Painel Político
A maior agência de notícias em seu Whatsapp do Brasil

Divórcio conflituoso dos pais prejudica saúde dos filhos por décadas, diz pesquisa

0

A literatura científica tem relacionado uma saúde debilitada em adultos ao divórcio dos pais durante a infância mas, agora, pesquisadores da Universidade Carnegie Mellon descobriram outro fator importante para esta conta: o conflito nas relações.

Em pesquisa publicada nesta segunda-feira no periódico “Proceedings of the National Academy of Sciences”, 201 adultos saudáveis concordaram em ser colocados em quarentena, expostos a um vírus que causa o resfriado comum e monitorados por cinco dias.

Aqueles cujos pais se separaram e não se falaram durante anos eram três vezes mais propensos a adoecer, em comparação com aqueles cujos pais se separaram mas permaneceram em contato durante o crescimento das crianças.

O estudo também mostrou que os filhos adultos de pais que se separaram mas ficaram em contato não eram mais propensos a ficar doentes do que os filhos adultos de famílias intactas.

“As experiências estressantes no início da vida fazem algo com a nossa fisiologia e processos inflamatórios que aumenta o risco de uma saúde mais fraca e doenças crônicas”, disse Michael Murphy, associado de pesquisa de pós-doutorado em psicologia na Universidade Carnegie Mellon.

A ciência do divórcio

“Este trabalho é um avanço na nossa compreensão de como o estresse familiar durante a infância pode influenciar a susceptibilidade de uma criança a doenças 20-40 anos depois”, acrescentou.
O estudo mostrou que este risco maior de contrair doenças se deve, ao menos em parte, a uma inflamação aumentada em resposta a uma infecção viral, segundo o artigo.

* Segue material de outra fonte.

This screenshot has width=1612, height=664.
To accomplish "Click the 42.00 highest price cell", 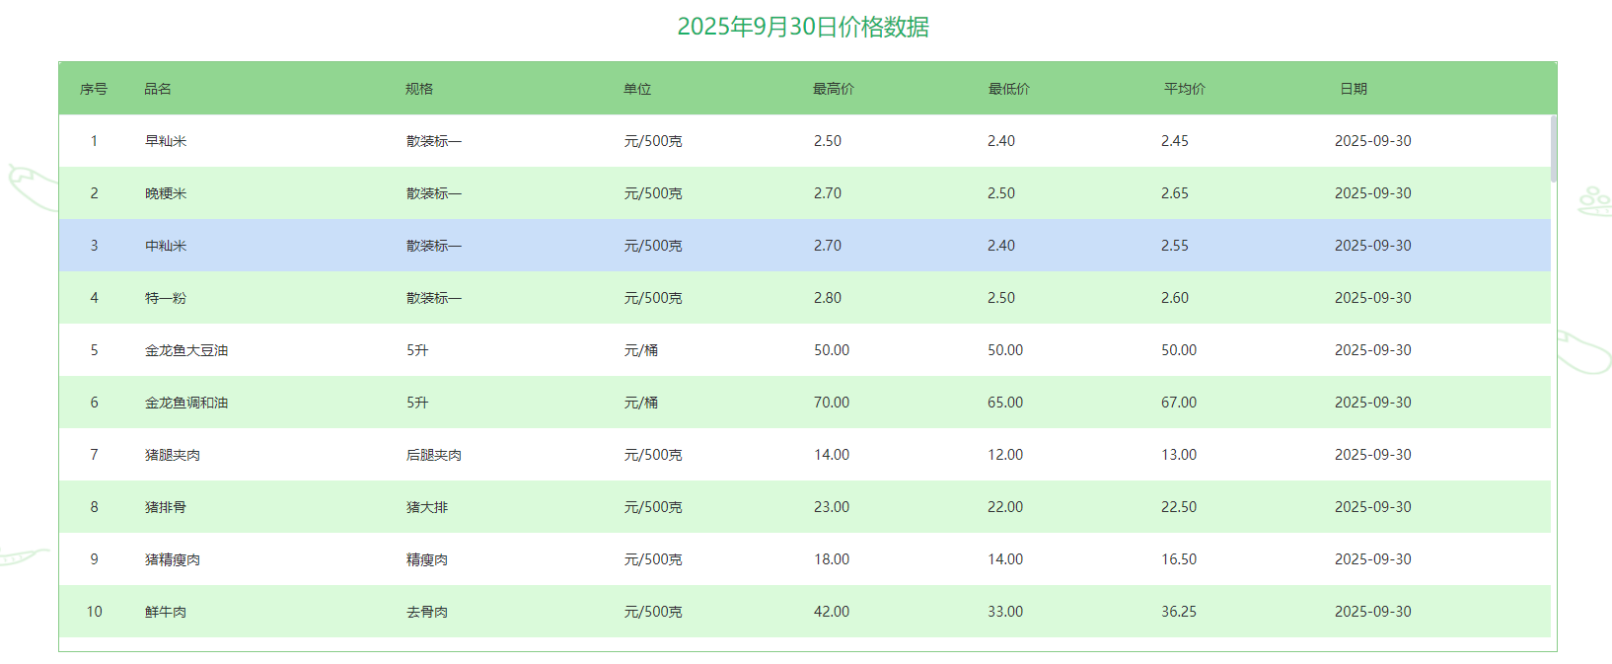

“Nossos resultados visam o sistema imunológico como um importante portador do impacto negativo a longo prazo do conflito familiar”, disse Sheldon Cohen, coautor e professor de psicologia.

“Eles também sugerem que os divórcios não são todos iguais, e que a comunicação contínua entre os pais amortece os efeitos deletérios da separação nas trajetórias de saúde das crianças”, completou Cohen.